Of course, email design best practices are an important part of placement rates. But email hygiene is also an essential part of inboxing strategy.

It doesn’t matter if you have the most relevant subject line to ever grace a Gmail email alert, if you receive a reputation for sending out correspondences to unresponsive, closed, or inactive email accounts, you’re more likely to get flagged and relegated to the junk mail folder.

4. Warm and Engaged

While knowing what to avoid is important, it’s equally critical to know what we want to achieve. To that end, we should think of our ideal audiences as warm and engaged.

Engagement, simply, is what happens when people interact with your email. That means opens and clicks.

Email service providers (ESP) have a slightly more complicated definition of engagement though. Those include recent opt-ins, or people who have decided to subscribe to your marketing list.

Image: SuperOffice

However, recent opt-ins can be fake or wrong addresses, so you need to maintain your tracking engagement and ensure that you remove fraudulent addresses as quickly as possible. An easy way to avoid this is by creating a double opt-in option to your marketing campaigns.

ESPs also look at purchases or subscribers that have been billed within the last 120 days. This isn’t necessarily an accurate representation of someone who wants to receive your continued marketing efforts, but it does speak to a higher level of engagement in general.

 

Opens and clicks over the last 120 days are also an important factor for ESPs. These are the actions you can monitor over time to see if a subscriber is actually engaged with your mailing list. Clicks tend to be a more accurate metric than opens.

Another term that gets thrown around a lot is a “warm email list.” This comes down to three factors: people who have opted in, been contacted over the last four months, and who regularly engage with your emails.

If you forget to properly maintain your list, over time your “warm” email list will grow “cold,” alerting your ESP that your database is no longer active and engaged and potentially setting off spam filters.

5. Maintain Your Rep

It’s similar to your career. A bad reputation – deserved or not – follows you through your online life.
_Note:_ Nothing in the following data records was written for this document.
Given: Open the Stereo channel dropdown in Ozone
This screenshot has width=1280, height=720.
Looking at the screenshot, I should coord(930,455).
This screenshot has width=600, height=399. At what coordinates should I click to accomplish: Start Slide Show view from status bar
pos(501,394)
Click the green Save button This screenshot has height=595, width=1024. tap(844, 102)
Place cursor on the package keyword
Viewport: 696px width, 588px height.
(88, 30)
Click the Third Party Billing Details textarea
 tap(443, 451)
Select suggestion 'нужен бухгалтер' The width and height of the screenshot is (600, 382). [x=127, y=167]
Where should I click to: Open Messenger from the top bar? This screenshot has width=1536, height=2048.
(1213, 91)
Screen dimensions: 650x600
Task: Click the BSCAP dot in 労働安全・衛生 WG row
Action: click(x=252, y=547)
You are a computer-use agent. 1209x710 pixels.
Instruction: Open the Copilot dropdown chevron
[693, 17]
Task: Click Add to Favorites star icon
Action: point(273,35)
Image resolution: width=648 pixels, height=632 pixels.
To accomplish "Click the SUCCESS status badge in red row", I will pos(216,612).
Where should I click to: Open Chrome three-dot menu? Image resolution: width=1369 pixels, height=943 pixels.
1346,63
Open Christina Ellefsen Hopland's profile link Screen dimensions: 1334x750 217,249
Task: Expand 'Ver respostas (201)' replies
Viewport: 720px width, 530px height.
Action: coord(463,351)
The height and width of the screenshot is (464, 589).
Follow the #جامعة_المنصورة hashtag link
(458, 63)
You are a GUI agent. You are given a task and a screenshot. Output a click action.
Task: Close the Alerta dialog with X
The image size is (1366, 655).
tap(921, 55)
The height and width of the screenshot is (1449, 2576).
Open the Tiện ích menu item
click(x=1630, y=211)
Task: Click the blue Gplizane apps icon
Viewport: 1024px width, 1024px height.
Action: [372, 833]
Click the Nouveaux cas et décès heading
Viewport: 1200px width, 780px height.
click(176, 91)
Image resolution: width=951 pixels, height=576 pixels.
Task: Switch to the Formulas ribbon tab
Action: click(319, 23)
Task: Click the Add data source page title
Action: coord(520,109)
There was a time when your email sender reputation was solely connected to your IP address. But now ESPs look at your domain reputation as well.

Domain reputation is a permanent reflection on your brand. Even if you switch ESPs or change servers, it will follow you around the web.

Cleaning your email list regularly will help mitigate this problem.

6. Clearing The Cobwebs

So, now that you know why it’s important to maintain good mailing list hygiene, let’s look at a few ways to go about the actual cleaning.

Firstly, you need to make sure that everyone on your list wants to receive your messages. You can do this by sending a simple re-engagement email asking people to confirm that they still want to be on your list or that gives members different subscription offers (Like receiving every email or simply a monthly round-up of your content).

It’s also a good idea to send out a survey now and then. This helps you understand what content is speaking to your readers. Ask them why they signed up in the first place, what kind of content or insights they enjoy reading, or what they think of your products.

Re-engaging with a cold list can be more difficult but there are ways it can be done. Try turning it to an event, for one. What do you have that provides value and can remind old subscribers what they liked about your correspondences?

Try inviting folks to a Facebook Live event or webinar where they can receive exclusive training or ask you questions. You can also provide exclusive material that isn’t available on your website.

At any rate, you can make people aware that by being a part of your mailing list they will receive valuable content.

Enjoying A Job Well Done

Once the health of your email list is up to par, you need to remember to provide valuable content on a regular schedule. This shows your readers that you’re reliable and let’s them look forward to receiving your emails.

Make a habit out of cleaning your email list and you will see positive results, bringing you greater returns on your time, money, and energy.

Invalid data is like dust, dirt, and debris. If you don’t clean regularly, over time it builds up and takes over everything around it.